Un voyage dans le passé gourmand d'un empereur à la réputation sulfureuse, qui pour protéger sa voix devint un consommateur les premiers « alicaments ».

A la table Néron, l’empereur fan des poireaux !

A la table Néron, l’empereur fan des poireaux !

Néron, la légende noire

Accusé d’avoir tué mère et femme, d’avoir mis le feu à Rome et de se goinfrer dans des orgies gargantuesques, cette « légende noire » lui colle à la peau depuis des siècles. Mais derrière ce portrait dressé au vitriol pour ternir sa réputation, de récentes découvertes prouvent que ces rumeurs ne sont pas toutes fondées. Ces nouveaux éléments permettent aux historiens de dresser un portrait un peu plus flatteur, plus proche de la réalité, d’un homme aimé de son peuple à qui il redonna « des jeux et du pain », un passionné des arts et surtout du chant qu’il pratiquait et pour lequel il s’astreignait une « diététique » stricte.

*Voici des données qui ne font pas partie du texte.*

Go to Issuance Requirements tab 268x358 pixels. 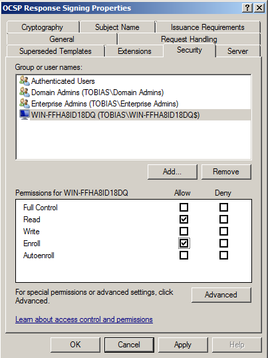point(207,27)
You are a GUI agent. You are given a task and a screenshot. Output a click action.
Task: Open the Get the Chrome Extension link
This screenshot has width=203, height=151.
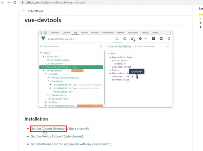click(x=48, y=128)
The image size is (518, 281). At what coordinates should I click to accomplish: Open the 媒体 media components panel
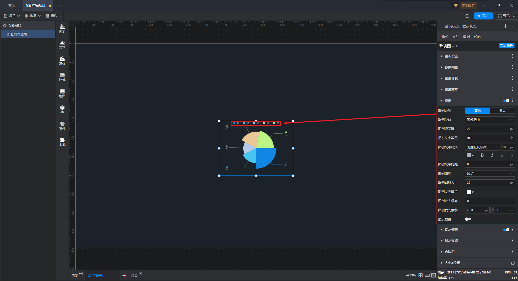click(62, 61)
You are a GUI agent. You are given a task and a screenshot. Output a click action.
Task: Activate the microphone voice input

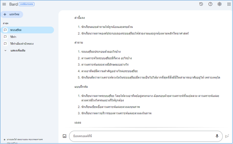217,136
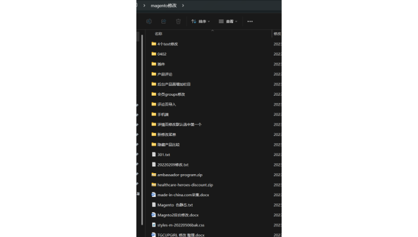Click the magento修改 breadcrumb in the address bar

click(164, 5)

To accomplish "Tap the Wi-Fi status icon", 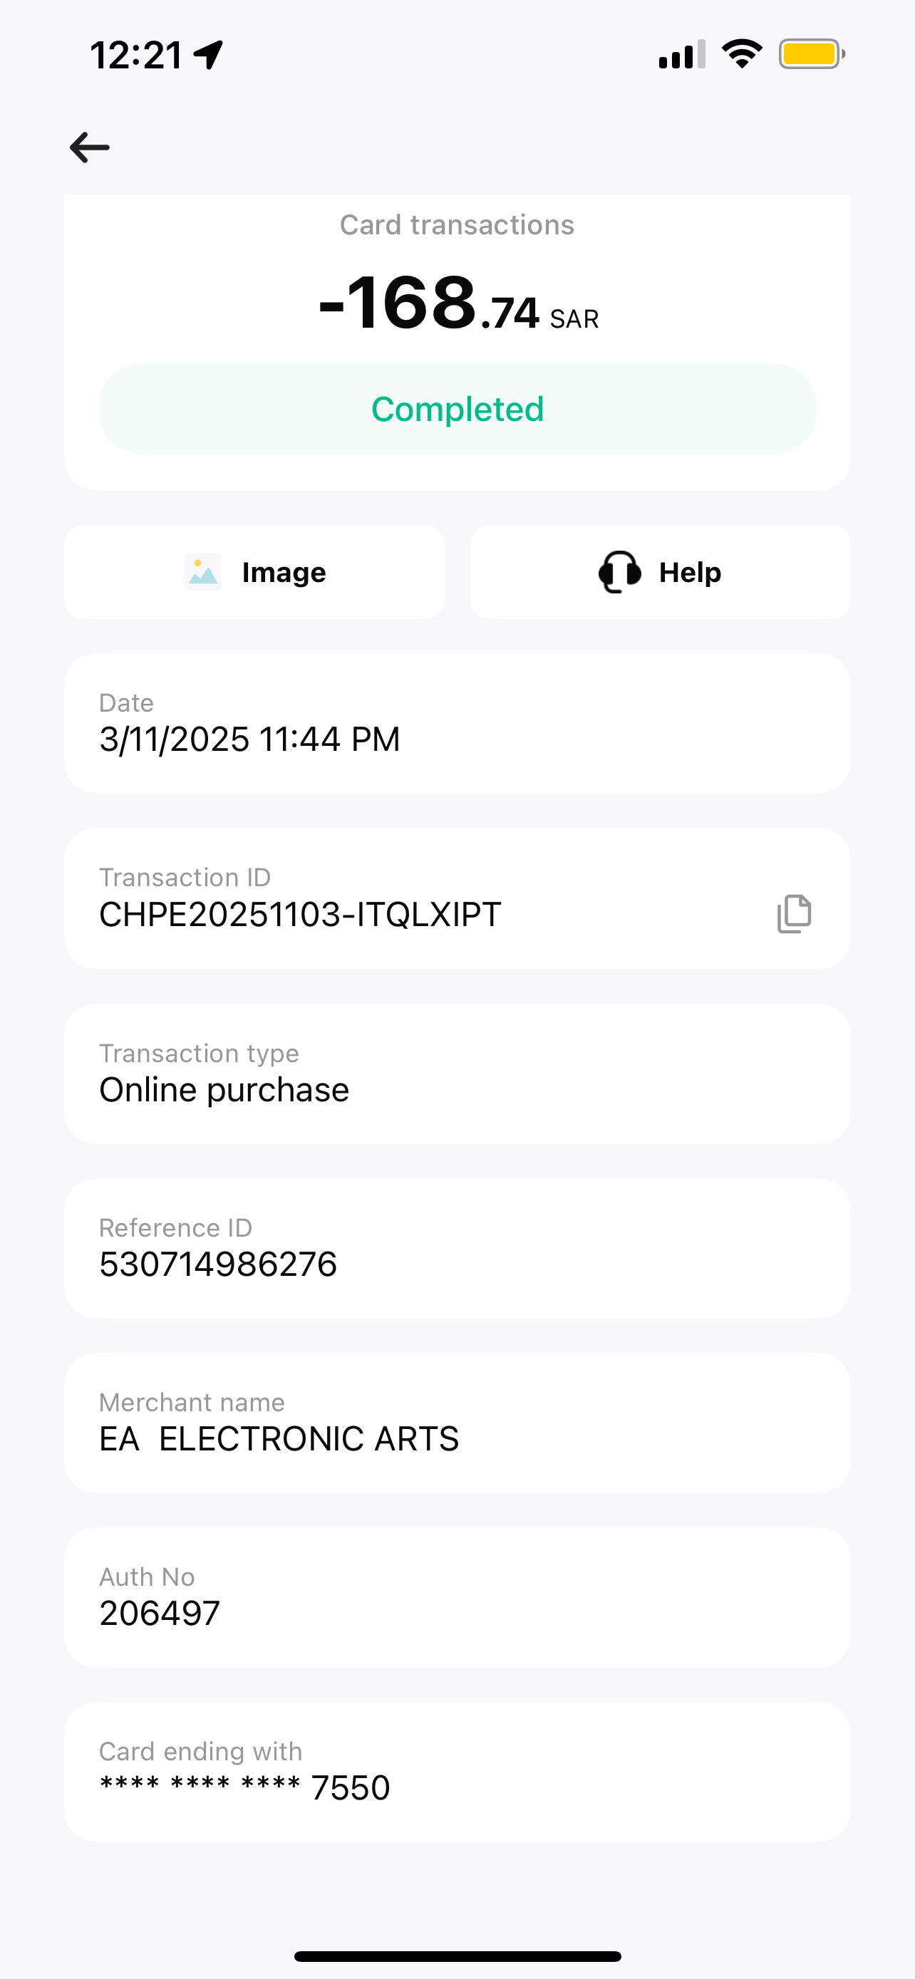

Son pêché mignon, les poireaux !

Loin de l’image des festins opulents, Néron faisait des cures de poireaux. Il pensait que l’usage prolongé de ce régime austère rendait sa voix plus nette et plus pure. Il les adorait et pouvait en ingurgiter de grandes quantités. Son contemporain, le naturaliste Pline (23 à 79 A. J-C) raconte qu’il les dévorait tout cru, au mieux à l’huile, voracement, sans pain, l’empereur croquant dedans comme d’autres dans une pomme.

A la table de Néron

Le nom de Néron est étroitement lié aux débauches de nourriture pratiquées sur les tables impériales. Suétone raconte qu’il faisait durer ses banquets de midi à minuit, sûrement pour insister sur son mode de vie totalement déréglé. Des descriptions de repas gargantuesques, d’orgies, qui doivent être lues avec précaution mais qui permettent de se rendre compte de la quantité phénoménale d’aliments qui pouvait entrer dans ses menus princiers, son raffinement et sa capacité à rassembler les produits tant de Mésopotamie que des territoires lointains sous domination romaine.

Au Menu de Néron :

Gustatio
Œufs
Choux, céleri, brocoli, asperges, radis, navets, poireau
Huîtres
Fruits de mer,
Escargots.
Servis avec un vin miellé, le mulsum
La prima mensa (première table)
Légumes
Volailles et petits oiseaux rôtis.
Porc en sauce
Agneau salé
Sardines et thon grillés
Quenelles
Servis avec un vin coupé à l’eau.
La secunda mensa (« seconde table »)
Figues, raisins, poires
Gâteau de fromage
Olives et lupins

 La cenatio rotunda, une des folies de l'empereur

La découverte de vestiges de la salle à manger tournante de la Domus Aurea «Maison dorée » a permis aux archéologues d’établir sa reconstitution. « La salle à manger principale, qui était ronde, tournait jour et nuit sur elle-même, en imitant le mouvement du monde » décrite par Suétone trônait bien en haut d’une tour sur les pentes du Palatin. Un pilier central de 4m de large supportait une salle ronde tournante pour festoyer avec vue imprenable sur Rome. Une folie qui lui valut les foudres de la noblesse.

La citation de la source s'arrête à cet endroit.